Email: <lutmarc@yahoo.com> (9/05)
Milica Pejovic
Milovancevic is a child and adolescent psychiatrist
at the Institute for Mental Health, University of Belgrade.
Email: <mpejovic@EUnet.yu> (10/04)
Michelle
Parlevliet was a visiting alumni fellow at the Kroc
Institute from March-May 2005, where she edited a volume with
case studies of national human rights commissions considered
from a conflict resolution and peacebuilding perspective,
for which she also wrote the introductory conceptual chapter.
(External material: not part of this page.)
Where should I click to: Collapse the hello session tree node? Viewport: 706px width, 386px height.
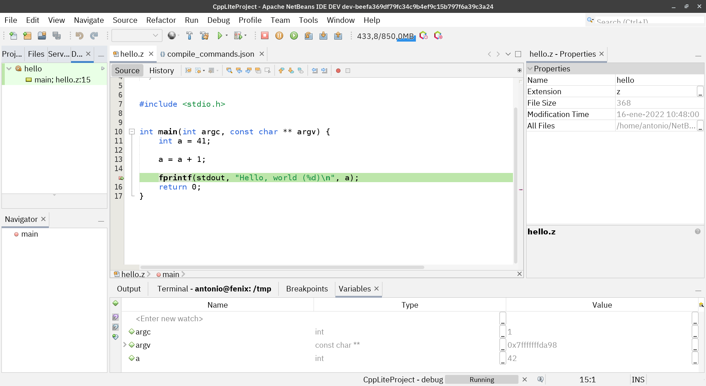(9, 69)
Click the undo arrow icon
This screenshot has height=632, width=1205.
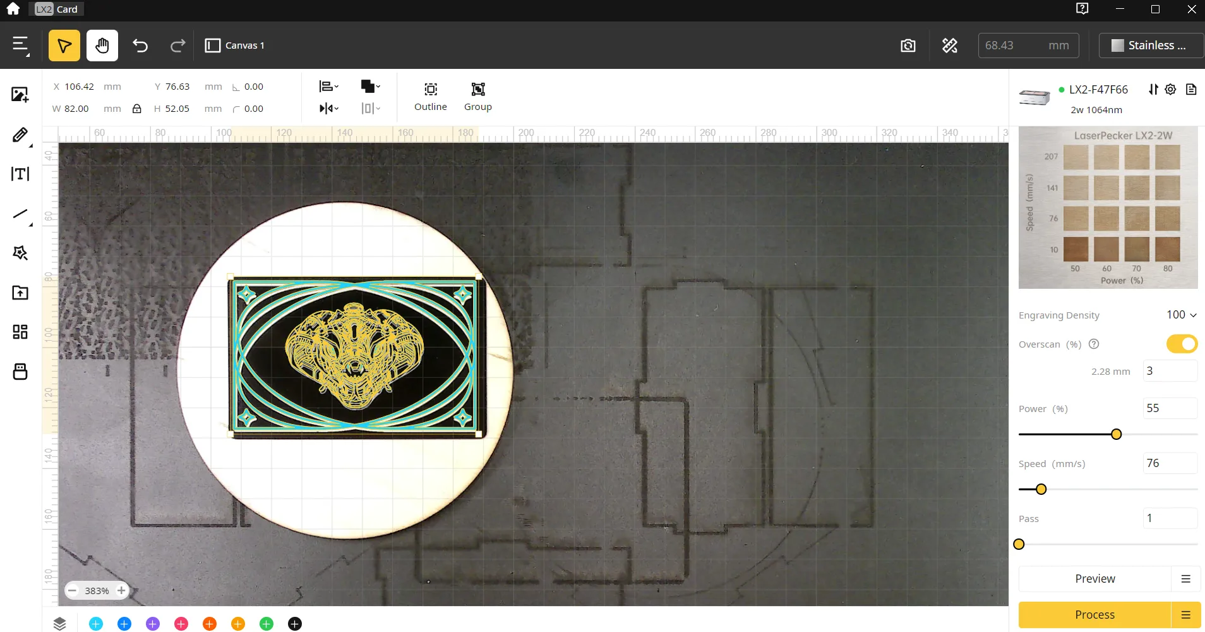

She also developed a distance learning module on conflict
prevention for national institutions for the UN Office of
the High Commissioner for Human Rights and wrote a paper on
national human rights institutions in peace agreements for
the International Council of Human Rights Policy. For
more than five years Michelle was manager of the groundbreaking
Human Rights and Conflict Management Programme at the Centre
for Conflict Resolution (CCR) in Cape Town, South Africa,
from its inception in 1999. She designed and delivered
training programmes in human rights and conflict management,
conducted research, and provided technical assistance and
facilitation for a wide range of actors from senior policy-making
to grassroots levels in various countries in Africa and Europe,
including South Africa, Zimbabwe, Malawi, Kenya, Hungary,
Denmark, Norway, and Northern Ireland. She provided
mediation training for Sudanese peace negotiators brought
together by the Carter Center, did research and provided technical
assistance. Before joining CCR, she worked with South
Africa's Truth and Reconciliation Commission and in the Prosecutor's
Office of the International Criminal Tribunal for the Former
Yugoslavia. Email: < mbp@icon.co.za > (4/05)
Kim
Beng Phar is
a 2006-2009 Visiting Scholar at Waseda University in Tokyo. Email:
<pharkb2000@yahoo.com> (9/06)
Estela Roman Porcayo
is director of the International Center for Cultural and Language
Studies (CICE) in Moreles, Mexico. In addition to teaching
Spanish, CICE is dedicated to the promotion of Mexican culture
and protection of the environment. Email: <cice@cuer.laneta.apc.org>
(5/04)
Senada Selo
Sabic is a researcher at the Institute for International
Relations in Zagreb. She earned her PhD in international
relations from the European University Institute in 2004,
with a dissertation titled, State Building Under Foreign
Supervision: The Case of Bosnia-Herzegovina, 1996-2003.
Email: <senada.selo-sabic@zg.hinet.hr> (10/04)
Liz Toohey
is chief of staff at the MacArthur Foundation in Chicago.